Given records:
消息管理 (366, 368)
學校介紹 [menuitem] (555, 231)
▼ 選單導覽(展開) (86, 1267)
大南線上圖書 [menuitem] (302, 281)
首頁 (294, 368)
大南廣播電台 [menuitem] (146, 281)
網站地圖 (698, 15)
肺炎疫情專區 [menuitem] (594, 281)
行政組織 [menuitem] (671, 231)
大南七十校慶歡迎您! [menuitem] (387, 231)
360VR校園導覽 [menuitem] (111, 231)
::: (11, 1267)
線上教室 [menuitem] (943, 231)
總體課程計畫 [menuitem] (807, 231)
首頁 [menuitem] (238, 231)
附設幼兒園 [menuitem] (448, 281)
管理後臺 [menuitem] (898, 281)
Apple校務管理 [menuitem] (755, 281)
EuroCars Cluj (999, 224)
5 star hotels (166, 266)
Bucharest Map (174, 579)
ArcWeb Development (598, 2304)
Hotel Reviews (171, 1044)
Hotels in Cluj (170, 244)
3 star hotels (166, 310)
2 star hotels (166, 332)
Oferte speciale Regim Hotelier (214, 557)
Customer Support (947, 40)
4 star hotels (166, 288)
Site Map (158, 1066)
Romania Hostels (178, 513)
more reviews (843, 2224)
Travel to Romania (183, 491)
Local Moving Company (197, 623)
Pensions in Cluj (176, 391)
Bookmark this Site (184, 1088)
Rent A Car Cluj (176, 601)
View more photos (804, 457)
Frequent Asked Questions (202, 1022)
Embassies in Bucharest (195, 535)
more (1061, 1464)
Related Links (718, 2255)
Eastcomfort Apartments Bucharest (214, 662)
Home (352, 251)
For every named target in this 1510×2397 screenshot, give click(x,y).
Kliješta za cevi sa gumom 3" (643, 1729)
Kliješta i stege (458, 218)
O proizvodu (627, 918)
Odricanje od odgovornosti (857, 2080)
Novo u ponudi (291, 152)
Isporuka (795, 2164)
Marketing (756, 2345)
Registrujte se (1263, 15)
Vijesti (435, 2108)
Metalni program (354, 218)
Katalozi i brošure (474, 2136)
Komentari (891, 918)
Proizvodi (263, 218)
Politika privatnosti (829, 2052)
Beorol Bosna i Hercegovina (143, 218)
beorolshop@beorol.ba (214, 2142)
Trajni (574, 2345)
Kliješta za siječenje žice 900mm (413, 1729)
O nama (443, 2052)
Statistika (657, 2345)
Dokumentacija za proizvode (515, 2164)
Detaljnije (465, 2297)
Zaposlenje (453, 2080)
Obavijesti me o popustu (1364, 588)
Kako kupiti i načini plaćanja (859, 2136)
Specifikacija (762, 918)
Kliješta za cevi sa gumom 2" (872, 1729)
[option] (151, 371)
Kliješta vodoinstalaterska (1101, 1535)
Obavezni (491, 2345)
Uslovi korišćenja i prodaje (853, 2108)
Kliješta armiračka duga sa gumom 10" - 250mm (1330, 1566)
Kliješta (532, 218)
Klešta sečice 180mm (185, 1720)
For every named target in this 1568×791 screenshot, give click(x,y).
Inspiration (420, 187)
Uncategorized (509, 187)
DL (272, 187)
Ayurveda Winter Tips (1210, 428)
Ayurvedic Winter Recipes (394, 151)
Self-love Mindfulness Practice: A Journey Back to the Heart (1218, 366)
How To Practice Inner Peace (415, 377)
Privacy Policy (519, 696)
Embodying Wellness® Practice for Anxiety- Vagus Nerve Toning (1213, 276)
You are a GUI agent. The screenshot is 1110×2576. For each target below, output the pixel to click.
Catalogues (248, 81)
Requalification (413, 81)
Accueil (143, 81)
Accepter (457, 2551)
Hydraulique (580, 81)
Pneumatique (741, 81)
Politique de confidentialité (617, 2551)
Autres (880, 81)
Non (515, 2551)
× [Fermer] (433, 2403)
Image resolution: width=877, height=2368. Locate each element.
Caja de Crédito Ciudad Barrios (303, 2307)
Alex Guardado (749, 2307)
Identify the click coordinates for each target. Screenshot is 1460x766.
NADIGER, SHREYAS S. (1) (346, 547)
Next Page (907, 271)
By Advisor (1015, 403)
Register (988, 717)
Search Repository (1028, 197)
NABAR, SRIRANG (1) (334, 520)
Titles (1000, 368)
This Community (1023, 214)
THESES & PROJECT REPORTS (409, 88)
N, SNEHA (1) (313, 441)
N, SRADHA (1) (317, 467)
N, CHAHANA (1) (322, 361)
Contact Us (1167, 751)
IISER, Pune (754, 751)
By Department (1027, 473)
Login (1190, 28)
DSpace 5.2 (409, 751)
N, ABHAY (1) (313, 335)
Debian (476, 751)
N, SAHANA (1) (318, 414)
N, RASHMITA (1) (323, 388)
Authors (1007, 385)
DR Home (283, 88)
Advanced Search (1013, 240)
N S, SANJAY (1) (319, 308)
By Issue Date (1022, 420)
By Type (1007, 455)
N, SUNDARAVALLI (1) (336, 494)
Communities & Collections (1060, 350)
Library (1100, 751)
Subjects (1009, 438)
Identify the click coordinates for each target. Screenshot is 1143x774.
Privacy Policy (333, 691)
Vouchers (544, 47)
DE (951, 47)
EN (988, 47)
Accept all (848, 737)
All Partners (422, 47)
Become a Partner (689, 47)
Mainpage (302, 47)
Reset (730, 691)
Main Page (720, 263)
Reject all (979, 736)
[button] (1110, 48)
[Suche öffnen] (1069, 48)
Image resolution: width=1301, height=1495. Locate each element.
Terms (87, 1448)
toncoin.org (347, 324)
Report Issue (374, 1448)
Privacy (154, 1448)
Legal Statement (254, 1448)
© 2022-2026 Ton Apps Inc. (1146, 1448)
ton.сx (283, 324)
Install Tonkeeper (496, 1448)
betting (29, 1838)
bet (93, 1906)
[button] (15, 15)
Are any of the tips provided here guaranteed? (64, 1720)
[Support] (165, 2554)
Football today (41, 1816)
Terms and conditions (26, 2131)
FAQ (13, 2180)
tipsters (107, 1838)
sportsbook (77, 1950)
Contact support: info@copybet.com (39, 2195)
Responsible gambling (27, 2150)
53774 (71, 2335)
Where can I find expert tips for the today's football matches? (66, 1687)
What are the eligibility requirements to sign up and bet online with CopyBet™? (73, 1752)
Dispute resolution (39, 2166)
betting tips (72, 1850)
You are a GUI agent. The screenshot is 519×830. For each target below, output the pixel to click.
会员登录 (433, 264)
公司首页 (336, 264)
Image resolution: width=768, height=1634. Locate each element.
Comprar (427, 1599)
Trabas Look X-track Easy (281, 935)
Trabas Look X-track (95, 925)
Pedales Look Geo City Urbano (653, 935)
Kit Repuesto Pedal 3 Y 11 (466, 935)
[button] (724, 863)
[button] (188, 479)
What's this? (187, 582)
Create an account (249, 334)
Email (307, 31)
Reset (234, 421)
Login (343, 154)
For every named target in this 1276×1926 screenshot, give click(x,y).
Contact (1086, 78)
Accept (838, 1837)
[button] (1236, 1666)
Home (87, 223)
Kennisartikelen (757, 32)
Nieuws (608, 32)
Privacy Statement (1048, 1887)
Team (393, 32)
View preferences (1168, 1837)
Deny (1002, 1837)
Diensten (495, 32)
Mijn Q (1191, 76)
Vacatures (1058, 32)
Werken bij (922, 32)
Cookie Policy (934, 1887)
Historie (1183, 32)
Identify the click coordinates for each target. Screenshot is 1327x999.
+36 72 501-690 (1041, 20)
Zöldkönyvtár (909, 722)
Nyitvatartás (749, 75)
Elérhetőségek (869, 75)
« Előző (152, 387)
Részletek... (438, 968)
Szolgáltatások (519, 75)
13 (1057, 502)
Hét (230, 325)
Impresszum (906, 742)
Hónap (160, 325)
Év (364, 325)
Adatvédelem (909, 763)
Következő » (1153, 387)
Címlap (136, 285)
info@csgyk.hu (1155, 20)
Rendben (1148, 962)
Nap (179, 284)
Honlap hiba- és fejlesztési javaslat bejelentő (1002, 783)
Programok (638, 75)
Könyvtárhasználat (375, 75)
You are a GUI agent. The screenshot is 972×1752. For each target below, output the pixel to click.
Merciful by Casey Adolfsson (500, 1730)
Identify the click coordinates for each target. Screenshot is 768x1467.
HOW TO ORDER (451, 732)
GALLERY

Directions:
Return the lines from the one containing "Image resolution: width=1301, height=1495." through the one containing "Login (343, 154)", both included, copied word for word.

Completed task:
Image resolution: width=1301, height=1495. Locate each element.
Terms (87, 1448)
toncoin.org (347, 324)
Report Issue (374, 1448)
Privacy (154, 1448)
Legal Statement (254, 1448)
© 2022-2026 Ton Apps Inc. (1146, 1448)
ton.сx (283, 324)
Install Tonkeeper (496, 1448)
betting (29, 1838)
bet (93, 1906)
[button] (15, 15)
Are any of the tips provided here guaranteed? (64, 1720)
[Support] (165, 2554)
Football today (41, 1816)
Terms and conditions (26, 2131)
FAQ (13, 2180)
tipsters (107, 1838)
sportsbook (77, 1950)
Contact support: info@copybet.com (39, 2195)
Responsible gambling (27, 2150)
53774 (71, 2335)
Where can I find expert tips for the today's football matches? (66, 1687)
What are the eligibility requirements to sign up and bet online with CopyBet™? (73, 1752)
Dispute resolution (39, 2166)
betting tips (72, 1850)
You are a GUI agent. The screenshot is 519×830. For each target below, output the pixel to click.
会员登录 (433, 264)
公司首页 (336, 264)
Image resolution: width=768, height=1634. Locate each element.
Comprar (427, 1599)
Trabas Look X-track Easy (281, 935)
Trabas Look X-track (95, 925)
Pedales Look Geo City Urbano (653, 935)
Kit Repuesto Pedal 3 Y 11 (466, 935)
[button] (724, 863)
[button] (188, 479)
What's this? (187, 582)
Create an account (249, 334)
Email (307, 31)
Reset (234, 421)
Login (343, 154)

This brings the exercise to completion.